_TASK DESCRIPTION_. Lines with the string "Viewport" are to be identified in the listing and copied.

::::::::::

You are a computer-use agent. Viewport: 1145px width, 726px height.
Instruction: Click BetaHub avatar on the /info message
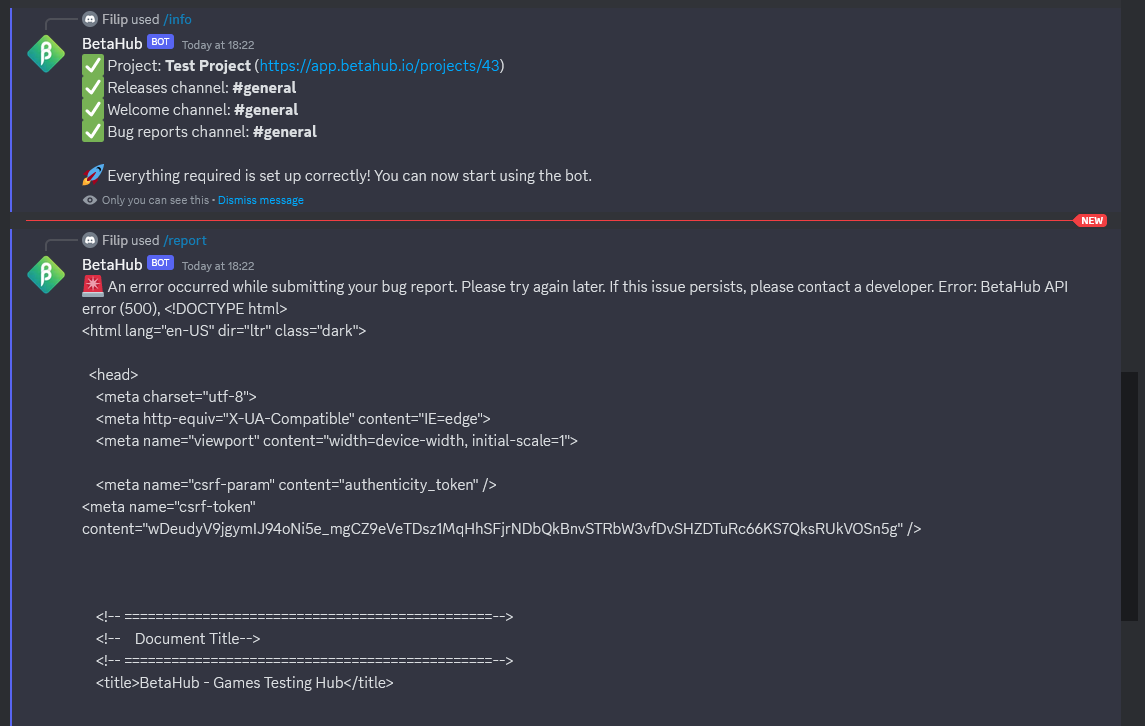point(46,53)
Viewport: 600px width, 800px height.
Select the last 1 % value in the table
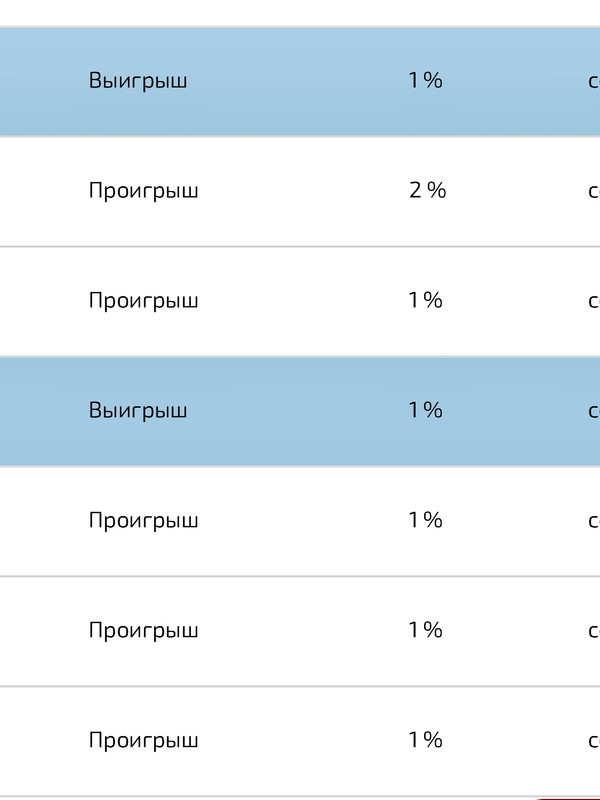[426, 740]
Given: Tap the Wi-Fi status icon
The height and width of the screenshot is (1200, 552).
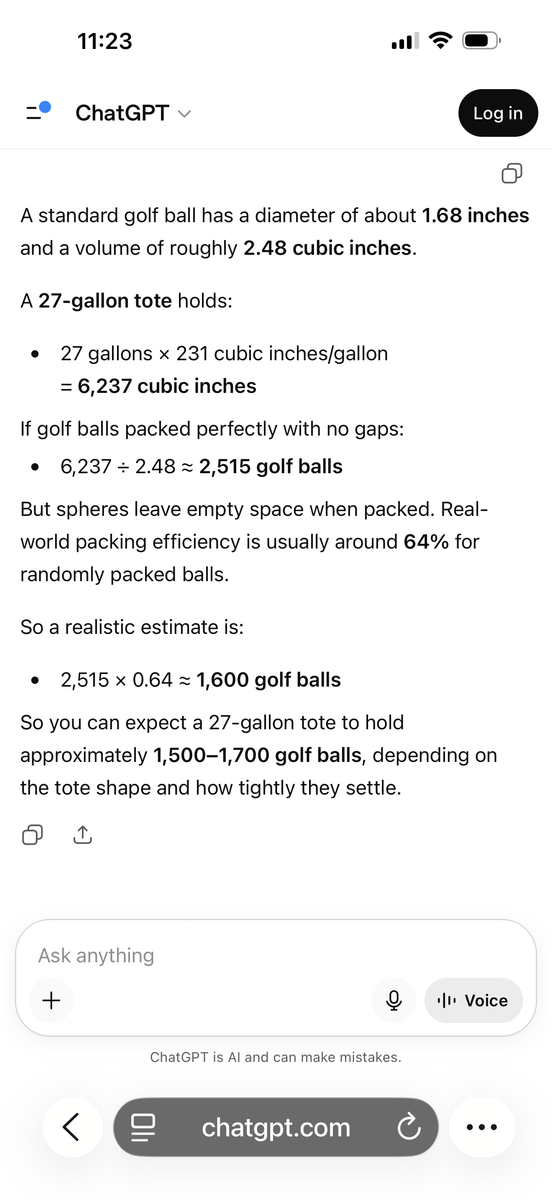Looking at the screenshot, I should point(440,41).
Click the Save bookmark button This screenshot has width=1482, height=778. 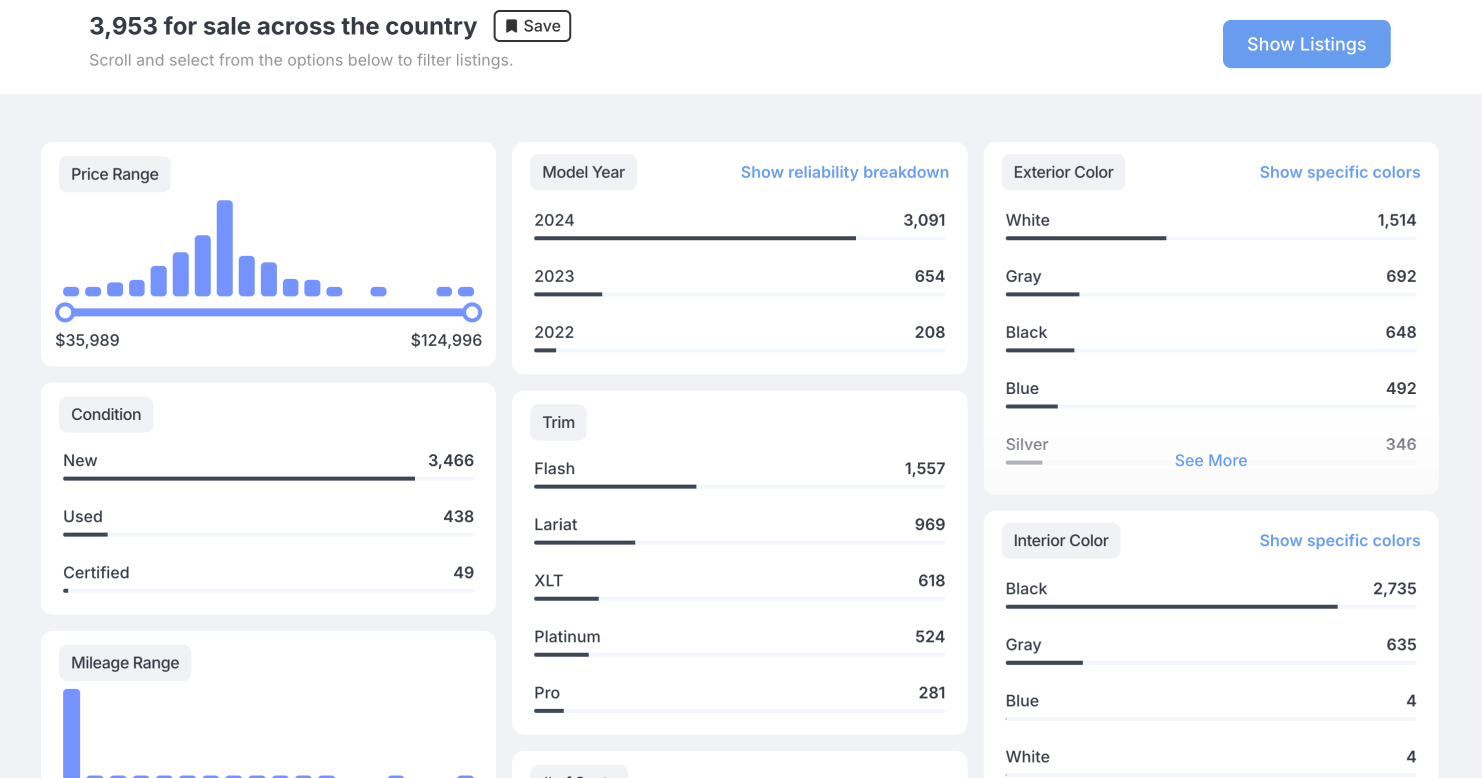coord(532,26)
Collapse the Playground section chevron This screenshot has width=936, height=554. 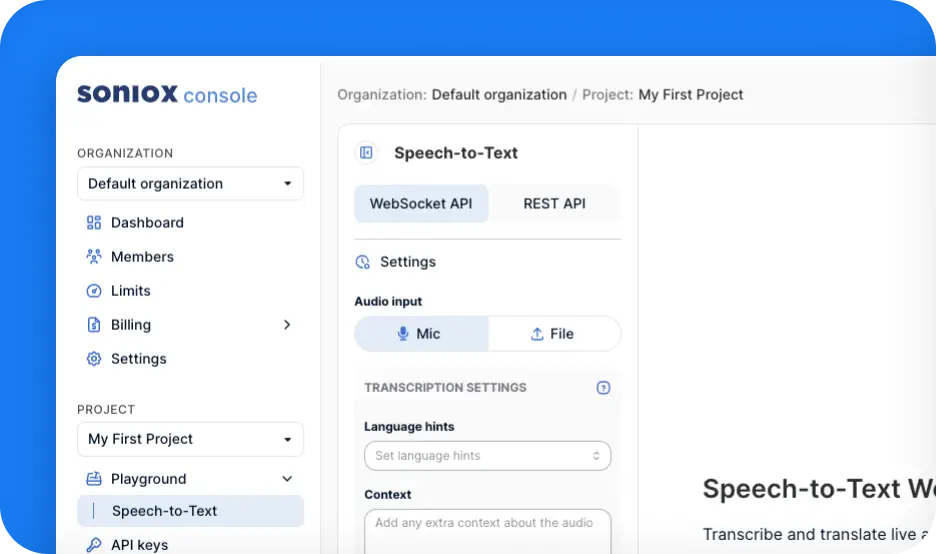coord(287,479)
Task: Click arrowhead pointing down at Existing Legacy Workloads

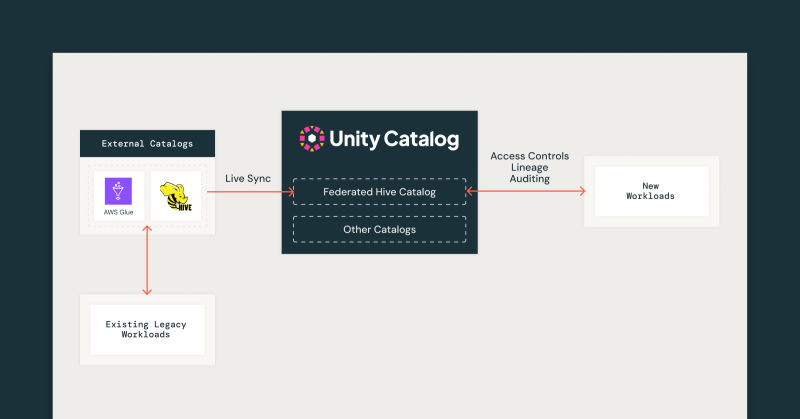Action: click(x=148, y=290)
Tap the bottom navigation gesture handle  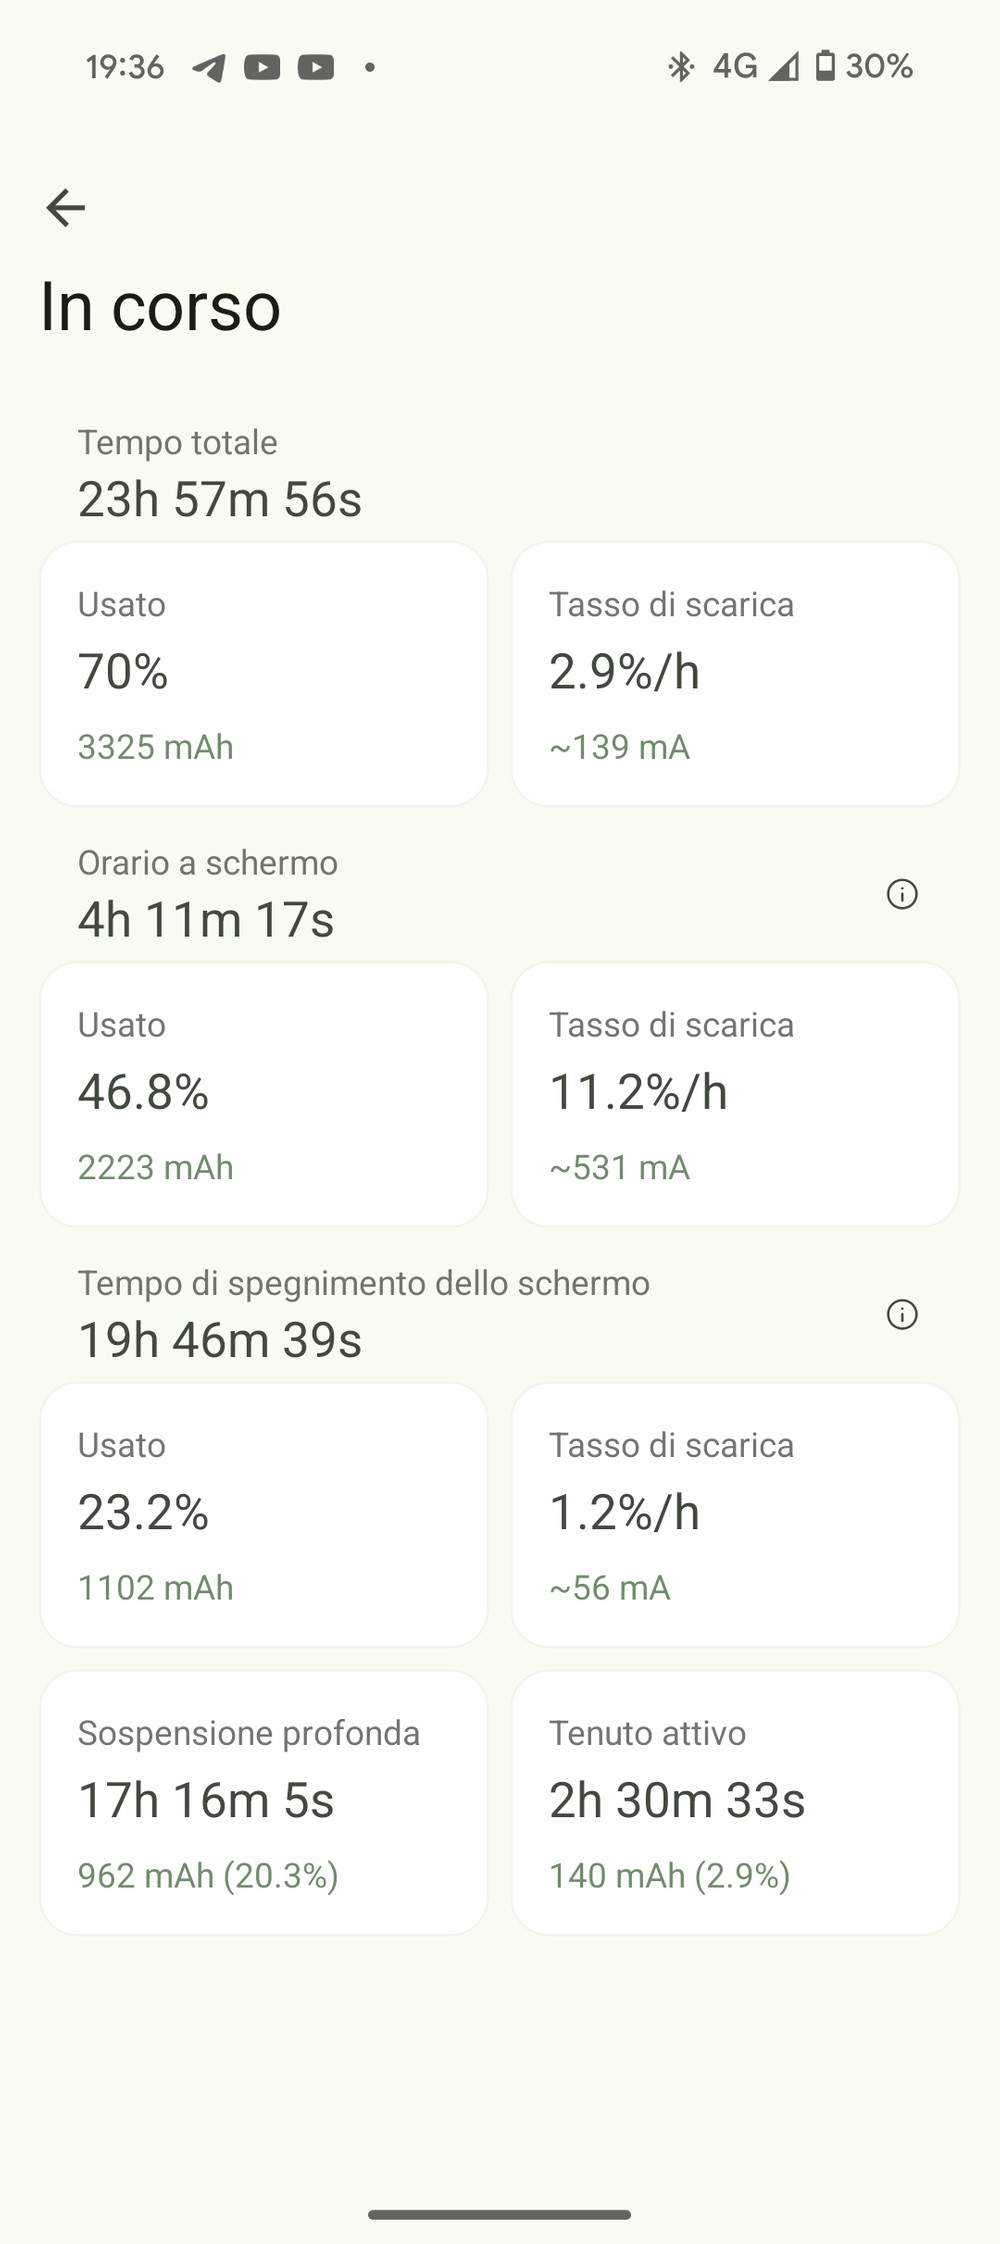(499, 2214)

::::::::::

_COMPLETED TASK_.
You are a computer-use agent. Viewport: 1145px width, 726px height.
Viewport: 600px width, 800px height.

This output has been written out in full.